_Records provided:_
★ ★ ★ ★ ★

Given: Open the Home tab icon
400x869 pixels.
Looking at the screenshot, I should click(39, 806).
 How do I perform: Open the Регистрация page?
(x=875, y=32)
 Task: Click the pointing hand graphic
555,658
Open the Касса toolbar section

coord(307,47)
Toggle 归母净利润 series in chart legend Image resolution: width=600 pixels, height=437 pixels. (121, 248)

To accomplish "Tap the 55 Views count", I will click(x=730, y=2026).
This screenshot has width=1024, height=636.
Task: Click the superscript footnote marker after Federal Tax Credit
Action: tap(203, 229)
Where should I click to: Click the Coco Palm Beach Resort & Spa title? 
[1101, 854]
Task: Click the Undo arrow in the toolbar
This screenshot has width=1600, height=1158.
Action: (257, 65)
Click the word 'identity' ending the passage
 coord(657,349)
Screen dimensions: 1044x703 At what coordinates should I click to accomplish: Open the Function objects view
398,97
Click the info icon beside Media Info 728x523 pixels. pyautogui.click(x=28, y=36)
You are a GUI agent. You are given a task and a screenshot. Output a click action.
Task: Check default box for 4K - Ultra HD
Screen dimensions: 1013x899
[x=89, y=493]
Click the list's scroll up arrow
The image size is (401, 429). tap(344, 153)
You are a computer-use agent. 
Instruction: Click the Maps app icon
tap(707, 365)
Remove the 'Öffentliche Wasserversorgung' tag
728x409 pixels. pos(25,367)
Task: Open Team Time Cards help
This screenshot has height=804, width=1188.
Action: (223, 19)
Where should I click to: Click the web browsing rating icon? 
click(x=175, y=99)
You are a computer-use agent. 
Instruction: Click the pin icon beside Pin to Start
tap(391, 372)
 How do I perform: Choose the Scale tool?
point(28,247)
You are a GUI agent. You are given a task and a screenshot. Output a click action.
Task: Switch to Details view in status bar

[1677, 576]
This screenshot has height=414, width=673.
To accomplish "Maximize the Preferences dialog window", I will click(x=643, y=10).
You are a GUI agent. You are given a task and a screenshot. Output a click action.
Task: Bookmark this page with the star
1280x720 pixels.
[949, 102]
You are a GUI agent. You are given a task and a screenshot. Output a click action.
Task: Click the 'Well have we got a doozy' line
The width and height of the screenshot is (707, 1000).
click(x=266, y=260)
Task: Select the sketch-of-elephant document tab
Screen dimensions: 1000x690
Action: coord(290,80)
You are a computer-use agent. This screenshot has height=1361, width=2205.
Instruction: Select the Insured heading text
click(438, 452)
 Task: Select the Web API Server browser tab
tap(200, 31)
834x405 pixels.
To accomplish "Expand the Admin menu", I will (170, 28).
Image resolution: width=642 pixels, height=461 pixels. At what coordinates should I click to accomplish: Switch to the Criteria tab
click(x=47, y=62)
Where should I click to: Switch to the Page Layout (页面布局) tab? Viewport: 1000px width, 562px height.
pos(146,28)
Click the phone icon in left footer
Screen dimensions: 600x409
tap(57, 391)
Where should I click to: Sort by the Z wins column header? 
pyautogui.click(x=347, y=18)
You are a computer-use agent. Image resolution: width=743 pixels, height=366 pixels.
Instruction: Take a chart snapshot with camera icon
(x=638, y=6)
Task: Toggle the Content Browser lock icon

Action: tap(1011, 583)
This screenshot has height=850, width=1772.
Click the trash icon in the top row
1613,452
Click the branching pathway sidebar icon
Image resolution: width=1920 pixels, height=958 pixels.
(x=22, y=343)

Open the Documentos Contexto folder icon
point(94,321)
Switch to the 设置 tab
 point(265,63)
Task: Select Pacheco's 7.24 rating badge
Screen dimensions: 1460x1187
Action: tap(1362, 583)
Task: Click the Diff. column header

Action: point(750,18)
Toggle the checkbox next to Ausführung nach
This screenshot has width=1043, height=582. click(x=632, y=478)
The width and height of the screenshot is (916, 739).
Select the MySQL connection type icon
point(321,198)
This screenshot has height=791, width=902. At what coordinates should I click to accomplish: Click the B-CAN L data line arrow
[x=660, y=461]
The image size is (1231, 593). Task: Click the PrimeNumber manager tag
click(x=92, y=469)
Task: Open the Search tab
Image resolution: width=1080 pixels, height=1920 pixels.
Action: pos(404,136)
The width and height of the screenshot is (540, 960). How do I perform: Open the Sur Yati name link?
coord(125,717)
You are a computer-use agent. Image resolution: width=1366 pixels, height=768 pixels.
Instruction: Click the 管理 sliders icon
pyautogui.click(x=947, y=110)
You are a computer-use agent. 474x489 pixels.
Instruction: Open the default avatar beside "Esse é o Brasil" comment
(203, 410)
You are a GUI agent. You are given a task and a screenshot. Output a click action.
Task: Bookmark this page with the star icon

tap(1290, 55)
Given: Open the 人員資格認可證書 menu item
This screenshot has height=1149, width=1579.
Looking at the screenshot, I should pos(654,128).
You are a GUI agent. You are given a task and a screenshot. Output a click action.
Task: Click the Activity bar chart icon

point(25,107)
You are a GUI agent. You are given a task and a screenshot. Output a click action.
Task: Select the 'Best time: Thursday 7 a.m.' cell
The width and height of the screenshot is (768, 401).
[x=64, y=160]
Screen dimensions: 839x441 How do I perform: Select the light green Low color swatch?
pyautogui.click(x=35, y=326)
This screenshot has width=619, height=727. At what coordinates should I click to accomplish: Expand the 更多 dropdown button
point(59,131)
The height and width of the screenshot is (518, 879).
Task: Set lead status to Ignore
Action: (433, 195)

★ ★ ★ ★ ★

_The problem:_ Return the material in its entirety, word for word.

_Result of this exercise:_
Given: Open the Home tab icon
400x869 pixels.
Looking at the screenshot, I should click(39, 806).
 How do I perform: Open the Регистрация page?
(x=875, y=32)
 Task: Click the pointing hand graphic
555,658
Open the Касса toolbar section

coord(307,47)
Toggle 归母净利润 series in chart legend Image resolution: width=600 pixels, height=437 pixels. (121, 248)

To accomplish "Tap the 55 Views count", I will click(x=730, y=2026).
This screenshot has width=1024, height=636.
Task: Click the superscript footnote marker after Federal Tax Credit
Action: tap(203, 229)
Where should I click to: Click the Coco Palm Beach Resort & Spa title? 
[1101, 854]
Task: Click the Undo arrow in the toolbar
This screenshot has width=1600, height=1158.
Action: (257, 65)
Click the word 'identity' ending the passage
 coord(657,349)
Screen dimensions: 1044x703 At what coordinates should I click to accomplish: Open the Function objects view
398,97
Click the info icon beside Media Info 728x523 pixels. pyautogui.click(x=28, y=36)
You are a GUI agent. You are given a task and a screenshot. Output a click action.
Task: Check default box for 4K - Ultra HD
Screen dimensions: 1013x899
[x=89, y=493]
Click the list's scroll up arrow
The image size is (401, 429). tap(344, 153)
You are a computer-use agent. 
Instruction: Click the Maps app icon
tap(707, 365)
Remove the 'Öffentliche Wasserversorgung' tag
728x409 pixels. pos(25,367)
Task: Open Team Time Cards help
This screenshot has height=804, width=1188.
Action: (223, 19)
Where should I click to: Click the web browsing rating icon? 
click(x=175, y=99)
You are a computer-use agent. 
Instruction: Click the pin icon beside Pin to Start
tap(391, 372)
 How do I perform: Choose the Scale tool?
point(28,247)
You are a GUI agent. You are given a task and a screenshot. Output a click action.
Task: Switch to Details view in status bar

[1677, 576]
This screenshot has height=414, width=673.
To accomplish "Maximize the Preferences dialog window", I will click(x=643, y=10).
You are a GUI agent. You are given a task and a screenshot. Output a click action.
Task: Bookmark this page with the star
1280x720 pixels.
[949, 102]
You are a GUI agent. You are given a task and a screenshot. Output a click action.
Task: Click the 'Well have we got a doozy' line
The width and height of the screenshot is (707, 1000).
click(x=266, y=260)
Task: Select the sketch-of-elephant document tab
Screen dimensions: 1000x690
Action: coord(290,80)
You are a computer-use agent. This screenshot has height=1361, width=2205.
Instruction: Select the Insured heading text
click(438, 452)
 Task: Select the Web API Server browser tab
tap(200, 31)
834x405 pixels.
To accomplish "Expand the Admin menu", I will (170, 28).
Image resolution: width=642 pixels, height=461 pixels. At what coordinates should I click to accomplish: Switch to the Criteria tab
click(x=47, y=62)
Where should I click to: Switch to the Page Layout (页面布局) tab? Viewport: 1000px width, 562px height.
pos(146,28)
Click the phone icon in left footer
Screen dimensions: 600x409
tap(57, 391)
Where should I click to: Sort by the Z wins column header? 
pyautogui.click(x=347, y=18)
You are a computer-use agent. Image resolution: width=743 pixels, height=366 pixels.
Instruction: Take a chart snapshot with camera icon
(x=638, y=6)
Task: Toggle the Content Browser lock icon

Action: tap(1011, 583)
This screenshot has height=850, width=1772.
Click the trash icon in the top row
1613,452
Click the branching pathway sidebar icon
Image resolution: width=1920 pixels, height=958 pixels.
(x=22, y=343)

Open the Documentos Contexto folder icon
point(94,321)
Switch to the 设置 tab
 point(265,63)
Task: Select Pacheco's 7.24 rating badge
Screen dimensions: 1460x1187
Action: tap(1362, 583)
Task: Click the Diff. column header

Action: point(750,18)
Toggle the checkbox next to Ausführung nach
This screenshot has width=1043, height=582. click(x=632, y=478)
The width and height of the screenshot is (916, 739).
Select the MySQL connection type icon
point(321,198)
This screenshot has height=791, width=902. At what coordinates should I click to accomplish: Click the B-CAN L data line arrow
[x=660, y=461]
The image size is (1231, 593). Task: Click the PrimeNumber manager tag
click(x=92, y=469)
Task: Open the Search tab
Image resolution: width=1080 pixels, height=1920 pixels.
Action: pos(404,136)
The width and height of the screenshot is (540, 960). How do I perform: Open the Sur Yati name link?
coord(125,717)
You are a computer-use agent. Image resolution: width=1366 pixels, height=768 pixels.
Instruction: Click the 管理 sliders icon
pyautogui.click(x=947, y=110)
You are a computer-use agent. 474x489 pixels.
Instruction: Open the default avatar beside "Esse é o Brasil" comment
(203, 410)
You are a GUI agent. You are given a task and a screenshot. Output a click action.
Task: Bookmark this page with the star icon

tap(1290, 55)
Given: Open the 人員資格認可證書 menu item
This screenshot has height=1149, width=1579.
Looking at the screenshot, I should pos(654,128).
You are a GUI agent. You are given a task and a screenshot. Output a click action.
Task: Click the Activity bar chart icon

point(25,107)
You are a GUI agent. You are given a task and a screenshot. Output a click action.
Task: Select the 'Best time: Thursday 7 a.m.' cell
The width and height of the screenshot is (768, 401).
[x=64, y=160]
Screen dimensions: 839x441 How do I perform: Select the light green Low color swatch?
pyautogui.click(x=35, y=326)
This screenshot has width=619, height=727. At what coordinates should I click to accomplish: Expand the 更多 dropdown button
point(59,131)
The height and width of the screenshot is (518, 879).
Task: Set lead status to Ignore
Action: (433, 195)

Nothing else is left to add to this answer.